Sitharaman pitches textile reforms, PM MITRA parks in Mumbai
Synopsis
Key Takeaways
Union Finance Minister Nirmala Sitharaman, speaking in Mumbai on 25 May 2026, outlined the government's post-2020 textile reform push, highlighting the PM MITRA Scheme, the National Technical Textiles Mission (NTTM), and the transformative potential of India's free trade agreements for garment and apparel exporters.
Context
Sitharaman framed the government's textile agenda within the broader '5F' framework — Farm, Fiber, Factory, Fashion and Foreign — describing the pace of reform since 2020 as significantly accelerated. The formulation links primary production to manufacturing and global market integration, situating textiles at the heart of India's industrial ambitions. The address in Mumbai, posted as the first in a series, signals a sustained public communication effort around the sector.
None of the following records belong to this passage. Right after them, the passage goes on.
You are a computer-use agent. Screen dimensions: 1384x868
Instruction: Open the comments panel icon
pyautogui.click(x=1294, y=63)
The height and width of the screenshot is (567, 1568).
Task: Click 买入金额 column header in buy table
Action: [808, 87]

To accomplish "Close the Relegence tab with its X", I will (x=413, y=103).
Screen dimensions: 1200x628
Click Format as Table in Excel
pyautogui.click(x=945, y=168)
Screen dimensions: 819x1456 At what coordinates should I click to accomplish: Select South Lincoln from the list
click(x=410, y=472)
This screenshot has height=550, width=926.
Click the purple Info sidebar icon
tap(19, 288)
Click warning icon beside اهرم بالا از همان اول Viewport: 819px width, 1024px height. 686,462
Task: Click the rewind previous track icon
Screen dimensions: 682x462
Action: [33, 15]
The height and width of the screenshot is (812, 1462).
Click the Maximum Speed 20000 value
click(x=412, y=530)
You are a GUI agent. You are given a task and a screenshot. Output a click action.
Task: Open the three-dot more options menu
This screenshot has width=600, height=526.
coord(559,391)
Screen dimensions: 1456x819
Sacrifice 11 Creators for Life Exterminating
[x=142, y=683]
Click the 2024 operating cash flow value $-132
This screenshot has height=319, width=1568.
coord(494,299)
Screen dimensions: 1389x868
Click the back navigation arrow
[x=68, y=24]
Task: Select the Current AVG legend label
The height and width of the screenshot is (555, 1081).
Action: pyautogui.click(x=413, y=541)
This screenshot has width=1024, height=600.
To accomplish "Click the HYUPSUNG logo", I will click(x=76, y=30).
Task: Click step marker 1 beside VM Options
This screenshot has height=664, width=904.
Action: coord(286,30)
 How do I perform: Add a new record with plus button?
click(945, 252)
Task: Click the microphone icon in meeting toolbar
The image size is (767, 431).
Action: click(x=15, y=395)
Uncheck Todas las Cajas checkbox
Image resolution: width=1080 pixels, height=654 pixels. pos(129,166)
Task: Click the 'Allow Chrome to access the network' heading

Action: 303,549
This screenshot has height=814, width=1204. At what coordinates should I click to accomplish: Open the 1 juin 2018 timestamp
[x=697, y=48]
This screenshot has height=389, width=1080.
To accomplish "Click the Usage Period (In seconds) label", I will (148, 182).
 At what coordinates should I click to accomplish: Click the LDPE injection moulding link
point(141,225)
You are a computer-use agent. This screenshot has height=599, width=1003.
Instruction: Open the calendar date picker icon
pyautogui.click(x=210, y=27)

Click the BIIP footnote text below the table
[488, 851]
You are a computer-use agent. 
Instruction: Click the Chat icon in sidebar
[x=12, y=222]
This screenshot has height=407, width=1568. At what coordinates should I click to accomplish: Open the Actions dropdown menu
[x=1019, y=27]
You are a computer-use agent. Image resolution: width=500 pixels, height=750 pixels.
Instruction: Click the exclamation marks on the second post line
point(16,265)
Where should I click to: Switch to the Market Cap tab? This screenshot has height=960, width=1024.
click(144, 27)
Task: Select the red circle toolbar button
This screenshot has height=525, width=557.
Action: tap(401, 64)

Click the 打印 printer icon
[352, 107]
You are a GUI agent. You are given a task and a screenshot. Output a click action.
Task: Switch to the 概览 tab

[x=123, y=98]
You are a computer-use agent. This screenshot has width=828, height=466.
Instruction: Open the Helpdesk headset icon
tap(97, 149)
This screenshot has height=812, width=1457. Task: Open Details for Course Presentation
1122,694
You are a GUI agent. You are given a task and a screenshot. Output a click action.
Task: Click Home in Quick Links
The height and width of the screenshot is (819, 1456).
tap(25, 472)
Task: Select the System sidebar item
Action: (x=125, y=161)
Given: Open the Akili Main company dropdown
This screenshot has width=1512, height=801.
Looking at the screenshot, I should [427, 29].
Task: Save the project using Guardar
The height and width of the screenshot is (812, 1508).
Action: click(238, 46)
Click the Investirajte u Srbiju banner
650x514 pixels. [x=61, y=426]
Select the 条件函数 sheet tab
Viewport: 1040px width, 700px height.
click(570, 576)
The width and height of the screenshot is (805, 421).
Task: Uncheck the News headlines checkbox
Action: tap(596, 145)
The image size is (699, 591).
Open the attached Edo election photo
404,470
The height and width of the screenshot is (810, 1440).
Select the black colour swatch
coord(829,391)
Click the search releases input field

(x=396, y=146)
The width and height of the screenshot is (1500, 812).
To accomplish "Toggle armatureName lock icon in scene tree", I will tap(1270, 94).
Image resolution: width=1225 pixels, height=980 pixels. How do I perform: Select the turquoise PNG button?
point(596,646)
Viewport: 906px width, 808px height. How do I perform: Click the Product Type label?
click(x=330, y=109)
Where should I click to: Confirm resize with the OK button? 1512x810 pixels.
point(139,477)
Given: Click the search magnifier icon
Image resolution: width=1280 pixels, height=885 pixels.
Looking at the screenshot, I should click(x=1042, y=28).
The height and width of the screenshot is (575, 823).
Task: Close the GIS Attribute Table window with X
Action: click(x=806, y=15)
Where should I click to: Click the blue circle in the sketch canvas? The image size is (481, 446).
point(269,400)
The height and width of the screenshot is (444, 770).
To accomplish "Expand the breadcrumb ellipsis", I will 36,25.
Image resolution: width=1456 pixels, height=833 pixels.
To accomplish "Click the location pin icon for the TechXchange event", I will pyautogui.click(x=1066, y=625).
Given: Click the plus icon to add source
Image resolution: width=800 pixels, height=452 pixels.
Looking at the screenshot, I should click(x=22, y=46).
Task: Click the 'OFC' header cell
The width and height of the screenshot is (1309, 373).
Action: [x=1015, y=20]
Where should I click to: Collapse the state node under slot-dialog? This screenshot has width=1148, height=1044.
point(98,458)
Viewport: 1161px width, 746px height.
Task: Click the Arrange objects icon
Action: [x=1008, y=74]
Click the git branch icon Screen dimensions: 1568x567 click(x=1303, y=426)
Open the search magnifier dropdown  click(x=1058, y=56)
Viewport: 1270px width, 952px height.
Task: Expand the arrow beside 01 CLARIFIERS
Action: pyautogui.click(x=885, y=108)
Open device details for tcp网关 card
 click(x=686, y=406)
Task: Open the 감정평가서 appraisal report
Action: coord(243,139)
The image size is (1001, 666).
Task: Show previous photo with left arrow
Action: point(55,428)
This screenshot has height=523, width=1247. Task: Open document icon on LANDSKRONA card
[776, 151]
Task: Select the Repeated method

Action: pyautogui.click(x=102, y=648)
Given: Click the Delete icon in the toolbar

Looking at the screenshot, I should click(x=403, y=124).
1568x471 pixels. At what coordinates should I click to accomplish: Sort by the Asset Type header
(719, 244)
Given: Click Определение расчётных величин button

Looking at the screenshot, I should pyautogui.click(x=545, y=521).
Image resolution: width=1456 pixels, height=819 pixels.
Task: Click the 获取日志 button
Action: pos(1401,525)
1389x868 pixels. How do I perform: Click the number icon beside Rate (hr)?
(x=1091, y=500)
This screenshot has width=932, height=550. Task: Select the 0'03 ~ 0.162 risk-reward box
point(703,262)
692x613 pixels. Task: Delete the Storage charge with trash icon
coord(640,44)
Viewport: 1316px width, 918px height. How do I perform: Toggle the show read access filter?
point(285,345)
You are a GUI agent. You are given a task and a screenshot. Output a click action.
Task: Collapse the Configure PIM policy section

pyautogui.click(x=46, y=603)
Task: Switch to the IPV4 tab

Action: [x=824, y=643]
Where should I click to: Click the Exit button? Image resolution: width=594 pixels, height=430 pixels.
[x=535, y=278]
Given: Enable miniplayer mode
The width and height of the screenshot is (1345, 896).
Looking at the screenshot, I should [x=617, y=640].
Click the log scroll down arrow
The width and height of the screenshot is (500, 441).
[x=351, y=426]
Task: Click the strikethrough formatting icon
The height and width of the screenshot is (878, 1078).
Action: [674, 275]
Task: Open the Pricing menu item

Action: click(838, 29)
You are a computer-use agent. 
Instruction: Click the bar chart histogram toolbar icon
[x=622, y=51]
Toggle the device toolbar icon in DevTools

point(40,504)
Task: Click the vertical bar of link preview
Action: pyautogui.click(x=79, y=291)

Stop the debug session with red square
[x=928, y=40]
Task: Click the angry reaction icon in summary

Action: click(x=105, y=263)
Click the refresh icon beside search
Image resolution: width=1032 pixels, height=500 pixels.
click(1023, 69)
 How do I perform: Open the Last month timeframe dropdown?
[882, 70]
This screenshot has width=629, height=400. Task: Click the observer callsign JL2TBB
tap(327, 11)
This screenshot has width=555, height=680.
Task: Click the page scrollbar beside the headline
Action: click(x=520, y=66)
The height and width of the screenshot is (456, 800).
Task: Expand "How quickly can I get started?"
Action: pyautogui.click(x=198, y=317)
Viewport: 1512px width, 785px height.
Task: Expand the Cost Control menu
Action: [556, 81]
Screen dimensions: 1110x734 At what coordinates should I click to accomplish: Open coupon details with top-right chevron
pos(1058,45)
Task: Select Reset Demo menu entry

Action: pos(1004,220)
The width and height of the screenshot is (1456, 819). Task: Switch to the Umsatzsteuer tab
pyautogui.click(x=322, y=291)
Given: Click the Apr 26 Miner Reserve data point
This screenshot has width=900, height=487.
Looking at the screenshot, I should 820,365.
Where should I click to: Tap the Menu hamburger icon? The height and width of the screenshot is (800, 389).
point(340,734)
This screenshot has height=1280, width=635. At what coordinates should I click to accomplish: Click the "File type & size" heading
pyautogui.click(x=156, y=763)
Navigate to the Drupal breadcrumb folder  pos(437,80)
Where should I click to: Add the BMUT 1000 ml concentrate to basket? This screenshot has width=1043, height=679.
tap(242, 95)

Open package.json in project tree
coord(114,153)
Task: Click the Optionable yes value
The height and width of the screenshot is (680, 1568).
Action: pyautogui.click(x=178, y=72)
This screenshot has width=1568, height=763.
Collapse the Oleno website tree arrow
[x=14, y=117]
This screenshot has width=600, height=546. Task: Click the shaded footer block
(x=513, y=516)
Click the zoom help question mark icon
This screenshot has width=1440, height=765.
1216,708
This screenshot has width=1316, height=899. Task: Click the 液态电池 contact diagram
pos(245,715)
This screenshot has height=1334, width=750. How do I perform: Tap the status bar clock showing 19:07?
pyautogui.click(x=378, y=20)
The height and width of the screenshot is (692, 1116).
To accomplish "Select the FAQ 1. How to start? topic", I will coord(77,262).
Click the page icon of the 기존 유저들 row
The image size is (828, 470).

The minister stated that investment MoUs exceeding ₹27,000 crore have already been signed under the PM MITRA umbrella, underlining early investor interest in the park model.
Policy Backdrop
The PM MITRA (PM Mega Integrated Textile Region and Apparel) Scheme is developing seven world-class textile parks with plug-and-play infrastructure designed to serve the full fibre-to-fashion value chain. The scheme was first announced in the Union Budget 2021-22 and builds on the earlier Scheme for Integrated Textile Parks introduced in 2005.
The National Technical Textiles Mission was approved by the Cabinet in 2020 with an outlay of ₹1,480 crore. Its mandate is to push India beyond conventional apparel into high-technology, high-value segments — including textiles for defence, agriculture, healthcare and infrastructure. Sitharaman underscored that India's textile future 'must include high-technology, high-value technical textiles' spanning these sectors.
Both schemes sit within the wider Atmanirbhar Bharat and Production-Linked Incentive (PLI) framework aimed at raising manufacturing's share of GDP and building globally competitive supply chains.
Stakeholders and Impact
The primary beneficiaries of the PM MITRA parks are textile manufacturers, garment exporters and technical textile firms that require integrated infrastructure to compete globally. The park model is intended to reduce logistics costs and create end-to-end ecosystems, from spinning to finished apparel.
India's ongoing and concluded free trade agreements (FTAs) are expected to open preferential market access for garment and apparel exporters. Sitharaman described these FTAs as 'transformational' for the sector, pointing to a strategic alignment between domestic manufacturing capacity-building and external market integration.
Technical textile firms stand to gain from the NTTM's research and market development support, particularly those supplying defence and healthcare sectors where import substitution remains a policy priority.
What's Next
Attention will turn to the pace of land acquisition, infrastructure tendering and operational readiness at the seven PM MITRA park sites across different states. The progress of ongoing FTA negotiations — particularly with major trading partners — will determine how quickly the promised export benefits materialise for the apparel sector.
With the Mumbai address marked as the first in a series, Sitharaman is expected to elaborate further on other dimensions of the textile and broader manufacturing reform agenda in subsequent posts and engagements. The government's ability to translate MoU commitments into ground-level investment and job creation will be the key metric for the sector in the months ahead.